*Work instructions*
Whenever a line carries the word "Switch", pull it out of the entries.

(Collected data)
****

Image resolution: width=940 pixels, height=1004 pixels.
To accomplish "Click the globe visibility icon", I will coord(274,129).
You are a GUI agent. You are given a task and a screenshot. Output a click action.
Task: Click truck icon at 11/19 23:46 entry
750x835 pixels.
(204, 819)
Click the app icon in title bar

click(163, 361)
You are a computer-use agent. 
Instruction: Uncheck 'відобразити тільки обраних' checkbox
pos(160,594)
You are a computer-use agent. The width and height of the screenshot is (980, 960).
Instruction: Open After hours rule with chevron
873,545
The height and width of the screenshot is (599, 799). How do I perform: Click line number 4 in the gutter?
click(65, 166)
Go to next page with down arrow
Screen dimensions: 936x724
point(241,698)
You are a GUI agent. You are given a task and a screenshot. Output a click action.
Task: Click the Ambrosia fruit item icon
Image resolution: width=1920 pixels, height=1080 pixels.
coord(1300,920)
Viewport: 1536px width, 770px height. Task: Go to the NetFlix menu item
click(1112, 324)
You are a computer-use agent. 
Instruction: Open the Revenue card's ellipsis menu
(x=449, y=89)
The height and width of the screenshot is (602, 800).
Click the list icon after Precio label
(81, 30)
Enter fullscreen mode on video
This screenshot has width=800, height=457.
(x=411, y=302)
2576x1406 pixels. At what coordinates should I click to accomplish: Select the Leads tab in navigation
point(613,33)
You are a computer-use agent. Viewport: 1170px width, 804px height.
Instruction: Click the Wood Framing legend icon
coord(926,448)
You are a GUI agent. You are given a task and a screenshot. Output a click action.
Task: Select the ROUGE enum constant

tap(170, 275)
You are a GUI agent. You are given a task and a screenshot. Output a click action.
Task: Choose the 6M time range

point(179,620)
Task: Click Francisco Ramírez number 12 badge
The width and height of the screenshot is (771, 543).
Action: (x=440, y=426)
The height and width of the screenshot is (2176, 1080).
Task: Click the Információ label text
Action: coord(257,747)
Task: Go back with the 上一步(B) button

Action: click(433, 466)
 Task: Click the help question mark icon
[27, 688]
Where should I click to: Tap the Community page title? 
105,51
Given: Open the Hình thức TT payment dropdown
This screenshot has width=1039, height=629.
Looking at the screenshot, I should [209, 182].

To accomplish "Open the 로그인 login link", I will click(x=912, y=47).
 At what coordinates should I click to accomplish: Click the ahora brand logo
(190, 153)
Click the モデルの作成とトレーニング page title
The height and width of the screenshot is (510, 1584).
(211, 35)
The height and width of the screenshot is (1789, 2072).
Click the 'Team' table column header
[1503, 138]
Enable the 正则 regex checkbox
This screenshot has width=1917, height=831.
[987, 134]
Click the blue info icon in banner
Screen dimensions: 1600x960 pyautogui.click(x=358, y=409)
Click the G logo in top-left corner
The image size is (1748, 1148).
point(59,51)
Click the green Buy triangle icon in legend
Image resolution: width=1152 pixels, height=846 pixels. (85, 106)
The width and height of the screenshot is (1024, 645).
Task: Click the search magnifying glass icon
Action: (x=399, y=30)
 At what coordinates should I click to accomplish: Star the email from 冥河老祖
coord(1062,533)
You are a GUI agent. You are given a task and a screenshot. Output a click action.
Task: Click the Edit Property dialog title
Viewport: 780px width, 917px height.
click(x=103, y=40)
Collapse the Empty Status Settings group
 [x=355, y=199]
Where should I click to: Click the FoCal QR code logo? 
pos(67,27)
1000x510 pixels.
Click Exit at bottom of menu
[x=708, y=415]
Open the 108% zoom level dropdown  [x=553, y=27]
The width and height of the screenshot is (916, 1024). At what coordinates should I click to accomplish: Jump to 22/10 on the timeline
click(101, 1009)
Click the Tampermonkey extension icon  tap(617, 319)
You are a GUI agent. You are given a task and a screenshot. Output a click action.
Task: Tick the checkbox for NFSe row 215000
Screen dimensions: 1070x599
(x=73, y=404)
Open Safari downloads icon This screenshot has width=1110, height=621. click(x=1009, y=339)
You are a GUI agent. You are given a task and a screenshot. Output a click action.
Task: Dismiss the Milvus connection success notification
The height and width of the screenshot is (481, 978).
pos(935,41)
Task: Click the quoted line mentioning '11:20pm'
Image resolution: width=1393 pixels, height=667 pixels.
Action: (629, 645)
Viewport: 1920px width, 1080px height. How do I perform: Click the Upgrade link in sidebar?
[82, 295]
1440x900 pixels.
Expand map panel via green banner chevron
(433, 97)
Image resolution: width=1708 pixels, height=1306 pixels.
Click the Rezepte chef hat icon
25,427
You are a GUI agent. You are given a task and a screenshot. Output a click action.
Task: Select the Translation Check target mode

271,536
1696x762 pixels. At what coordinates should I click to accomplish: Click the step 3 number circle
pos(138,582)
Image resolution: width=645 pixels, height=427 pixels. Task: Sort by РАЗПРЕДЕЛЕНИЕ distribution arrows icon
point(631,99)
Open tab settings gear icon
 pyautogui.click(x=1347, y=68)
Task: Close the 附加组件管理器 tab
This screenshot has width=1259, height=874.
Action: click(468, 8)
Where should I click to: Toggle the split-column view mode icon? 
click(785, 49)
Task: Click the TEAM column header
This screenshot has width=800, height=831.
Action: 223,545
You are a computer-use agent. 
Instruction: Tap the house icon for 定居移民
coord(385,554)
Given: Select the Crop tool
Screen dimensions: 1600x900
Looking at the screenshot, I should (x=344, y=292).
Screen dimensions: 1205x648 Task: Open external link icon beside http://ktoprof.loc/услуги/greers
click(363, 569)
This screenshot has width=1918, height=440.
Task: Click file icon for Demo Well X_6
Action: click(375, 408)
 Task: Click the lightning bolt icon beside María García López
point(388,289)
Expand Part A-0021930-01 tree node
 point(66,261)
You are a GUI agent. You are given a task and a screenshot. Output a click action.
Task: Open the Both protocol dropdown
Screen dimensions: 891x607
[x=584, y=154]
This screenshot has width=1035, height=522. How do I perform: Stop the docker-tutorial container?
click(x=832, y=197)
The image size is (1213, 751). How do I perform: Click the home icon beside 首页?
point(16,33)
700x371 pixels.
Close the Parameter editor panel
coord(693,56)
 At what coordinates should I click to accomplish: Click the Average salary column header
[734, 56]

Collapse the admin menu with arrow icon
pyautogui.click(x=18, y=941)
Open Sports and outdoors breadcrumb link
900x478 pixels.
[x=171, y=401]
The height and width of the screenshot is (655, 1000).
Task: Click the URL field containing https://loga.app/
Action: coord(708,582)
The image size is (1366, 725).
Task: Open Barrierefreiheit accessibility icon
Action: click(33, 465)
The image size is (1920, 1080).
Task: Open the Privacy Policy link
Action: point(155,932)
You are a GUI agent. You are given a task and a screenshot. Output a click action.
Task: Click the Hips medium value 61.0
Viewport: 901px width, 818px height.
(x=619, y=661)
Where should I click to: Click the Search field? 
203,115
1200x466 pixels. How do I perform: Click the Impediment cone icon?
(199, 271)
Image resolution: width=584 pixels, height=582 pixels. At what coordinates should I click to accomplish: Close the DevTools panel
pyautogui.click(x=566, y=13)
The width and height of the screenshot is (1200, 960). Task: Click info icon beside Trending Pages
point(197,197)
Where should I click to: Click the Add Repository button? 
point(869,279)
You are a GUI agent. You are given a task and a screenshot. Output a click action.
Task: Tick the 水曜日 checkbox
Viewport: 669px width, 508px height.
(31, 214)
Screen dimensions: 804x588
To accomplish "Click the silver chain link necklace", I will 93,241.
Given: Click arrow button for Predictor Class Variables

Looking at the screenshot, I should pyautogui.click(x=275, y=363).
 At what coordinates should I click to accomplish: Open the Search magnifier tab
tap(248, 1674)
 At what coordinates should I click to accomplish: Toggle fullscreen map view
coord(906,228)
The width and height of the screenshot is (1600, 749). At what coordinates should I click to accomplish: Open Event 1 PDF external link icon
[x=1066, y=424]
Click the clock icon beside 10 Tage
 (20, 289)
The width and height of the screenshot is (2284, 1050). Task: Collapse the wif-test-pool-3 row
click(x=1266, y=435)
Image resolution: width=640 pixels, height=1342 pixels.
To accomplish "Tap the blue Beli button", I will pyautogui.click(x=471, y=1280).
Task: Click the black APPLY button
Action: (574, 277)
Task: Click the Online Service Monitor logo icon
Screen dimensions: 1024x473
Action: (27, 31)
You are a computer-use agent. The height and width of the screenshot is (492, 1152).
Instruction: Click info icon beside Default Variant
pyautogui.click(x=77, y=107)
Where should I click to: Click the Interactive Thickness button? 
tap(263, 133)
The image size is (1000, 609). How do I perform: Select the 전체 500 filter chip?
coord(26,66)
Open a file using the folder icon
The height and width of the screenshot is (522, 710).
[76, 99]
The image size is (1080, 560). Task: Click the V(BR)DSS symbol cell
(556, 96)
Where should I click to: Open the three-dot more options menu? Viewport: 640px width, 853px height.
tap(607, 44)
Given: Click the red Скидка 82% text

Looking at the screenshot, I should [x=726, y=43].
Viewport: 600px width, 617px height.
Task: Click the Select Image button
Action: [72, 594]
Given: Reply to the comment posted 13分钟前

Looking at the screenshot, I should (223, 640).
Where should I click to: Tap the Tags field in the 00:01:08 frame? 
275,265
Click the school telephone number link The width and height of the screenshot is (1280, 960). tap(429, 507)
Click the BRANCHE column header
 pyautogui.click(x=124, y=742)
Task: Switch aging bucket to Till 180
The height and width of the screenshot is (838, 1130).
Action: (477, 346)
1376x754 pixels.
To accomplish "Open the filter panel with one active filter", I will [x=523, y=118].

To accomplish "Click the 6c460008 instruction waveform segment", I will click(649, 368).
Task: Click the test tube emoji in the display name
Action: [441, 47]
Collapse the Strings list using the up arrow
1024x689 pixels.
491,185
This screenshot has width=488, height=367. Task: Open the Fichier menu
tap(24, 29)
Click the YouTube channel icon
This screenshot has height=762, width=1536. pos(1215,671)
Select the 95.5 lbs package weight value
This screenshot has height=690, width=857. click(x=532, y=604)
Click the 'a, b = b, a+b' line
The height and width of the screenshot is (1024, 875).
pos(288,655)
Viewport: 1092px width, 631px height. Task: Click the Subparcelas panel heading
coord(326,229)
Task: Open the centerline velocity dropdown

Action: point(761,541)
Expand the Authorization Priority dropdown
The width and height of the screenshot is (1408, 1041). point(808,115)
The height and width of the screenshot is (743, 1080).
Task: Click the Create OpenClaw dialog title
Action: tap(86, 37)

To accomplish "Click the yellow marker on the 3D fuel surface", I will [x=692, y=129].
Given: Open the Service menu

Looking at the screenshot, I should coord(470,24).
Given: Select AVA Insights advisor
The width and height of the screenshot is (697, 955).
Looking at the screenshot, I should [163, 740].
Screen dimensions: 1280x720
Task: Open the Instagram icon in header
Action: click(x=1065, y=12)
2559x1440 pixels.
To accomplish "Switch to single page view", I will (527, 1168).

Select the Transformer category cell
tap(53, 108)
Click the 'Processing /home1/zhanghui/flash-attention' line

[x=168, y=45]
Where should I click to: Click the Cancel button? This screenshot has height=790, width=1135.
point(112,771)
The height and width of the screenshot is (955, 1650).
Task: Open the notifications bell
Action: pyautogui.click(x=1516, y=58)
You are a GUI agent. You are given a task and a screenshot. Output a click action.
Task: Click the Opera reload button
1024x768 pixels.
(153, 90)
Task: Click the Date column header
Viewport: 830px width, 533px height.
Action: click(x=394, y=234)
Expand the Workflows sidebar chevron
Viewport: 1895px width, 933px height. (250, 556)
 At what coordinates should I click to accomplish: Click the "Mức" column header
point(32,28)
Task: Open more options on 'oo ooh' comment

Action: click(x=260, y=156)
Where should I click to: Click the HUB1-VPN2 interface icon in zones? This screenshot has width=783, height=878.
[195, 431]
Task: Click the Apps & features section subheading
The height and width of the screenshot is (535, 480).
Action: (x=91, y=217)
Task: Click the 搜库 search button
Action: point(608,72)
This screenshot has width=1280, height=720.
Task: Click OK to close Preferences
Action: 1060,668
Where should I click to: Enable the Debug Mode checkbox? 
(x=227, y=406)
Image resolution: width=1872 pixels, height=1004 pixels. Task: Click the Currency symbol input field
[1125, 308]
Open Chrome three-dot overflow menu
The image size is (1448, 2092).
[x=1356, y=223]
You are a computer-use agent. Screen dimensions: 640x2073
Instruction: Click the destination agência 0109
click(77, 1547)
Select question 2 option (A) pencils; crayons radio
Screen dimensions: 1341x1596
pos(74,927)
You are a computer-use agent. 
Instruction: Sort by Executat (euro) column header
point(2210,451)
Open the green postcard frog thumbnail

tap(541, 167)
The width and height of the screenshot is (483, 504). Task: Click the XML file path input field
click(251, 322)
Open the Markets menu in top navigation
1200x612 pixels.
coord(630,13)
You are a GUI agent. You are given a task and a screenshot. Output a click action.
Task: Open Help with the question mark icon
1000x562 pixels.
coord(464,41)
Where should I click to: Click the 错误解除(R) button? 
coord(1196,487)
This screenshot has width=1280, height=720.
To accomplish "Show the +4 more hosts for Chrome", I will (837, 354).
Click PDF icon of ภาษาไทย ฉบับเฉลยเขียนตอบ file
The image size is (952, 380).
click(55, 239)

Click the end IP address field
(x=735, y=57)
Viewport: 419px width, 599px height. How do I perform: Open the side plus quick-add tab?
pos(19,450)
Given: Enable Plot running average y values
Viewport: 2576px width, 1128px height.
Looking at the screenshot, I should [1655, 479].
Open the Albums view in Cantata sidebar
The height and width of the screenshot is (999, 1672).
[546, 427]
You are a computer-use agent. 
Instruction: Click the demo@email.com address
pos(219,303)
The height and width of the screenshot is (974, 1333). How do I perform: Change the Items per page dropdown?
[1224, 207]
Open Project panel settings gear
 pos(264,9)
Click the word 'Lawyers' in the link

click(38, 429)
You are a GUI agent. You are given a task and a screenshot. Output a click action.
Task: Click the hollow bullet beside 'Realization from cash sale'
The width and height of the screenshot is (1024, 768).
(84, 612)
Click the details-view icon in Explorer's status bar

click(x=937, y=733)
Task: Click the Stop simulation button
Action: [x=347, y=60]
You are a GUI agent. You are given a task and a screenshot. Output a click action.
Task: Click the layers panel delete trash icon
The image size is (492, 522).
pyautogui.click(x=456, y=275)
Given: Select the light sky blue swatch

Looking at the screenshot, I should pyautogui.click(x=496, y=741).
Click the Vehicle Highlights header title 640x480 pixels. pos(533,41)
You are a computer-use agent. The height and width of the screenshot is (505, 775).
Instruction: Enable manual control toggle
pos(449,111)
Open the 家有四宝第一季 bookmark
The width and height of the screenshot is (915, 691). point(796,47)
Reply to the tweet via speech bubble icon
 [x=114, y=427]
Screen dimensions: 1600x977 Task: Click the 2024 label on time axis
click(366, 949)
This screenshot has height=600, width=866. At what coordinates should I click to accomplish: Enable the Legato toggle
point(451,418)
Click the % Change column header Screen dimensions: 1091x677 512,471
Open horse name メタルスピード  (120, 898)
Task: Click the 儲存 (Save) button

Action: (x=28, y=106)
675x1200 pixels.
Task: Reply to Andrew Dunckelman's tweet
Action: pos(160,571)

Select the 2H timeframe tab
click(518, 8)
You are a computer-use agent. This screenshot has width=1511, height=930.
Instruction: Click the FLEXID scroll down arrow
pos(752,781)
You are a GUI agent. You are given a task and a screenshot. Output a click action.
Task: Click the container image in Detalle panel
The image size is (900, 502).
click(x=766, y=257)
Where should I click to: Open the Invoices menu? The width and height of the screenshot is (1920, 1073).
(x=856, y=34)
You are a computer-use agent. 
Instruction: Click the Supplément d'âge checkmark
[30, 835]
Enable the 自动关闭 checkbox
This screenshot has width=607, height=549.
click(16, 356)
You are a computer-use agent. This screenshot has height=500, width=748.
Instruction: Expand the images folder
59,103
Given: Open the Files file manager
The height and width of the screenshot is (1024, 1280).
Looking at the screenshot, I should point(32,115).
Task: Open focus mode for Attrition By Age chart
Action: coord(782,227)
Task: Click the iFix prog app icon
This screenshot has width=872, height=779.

****

*Solution below*
Task: Switch aging bucket to Till 180
To accomplish "Switch to single page view", I will (527, 1168).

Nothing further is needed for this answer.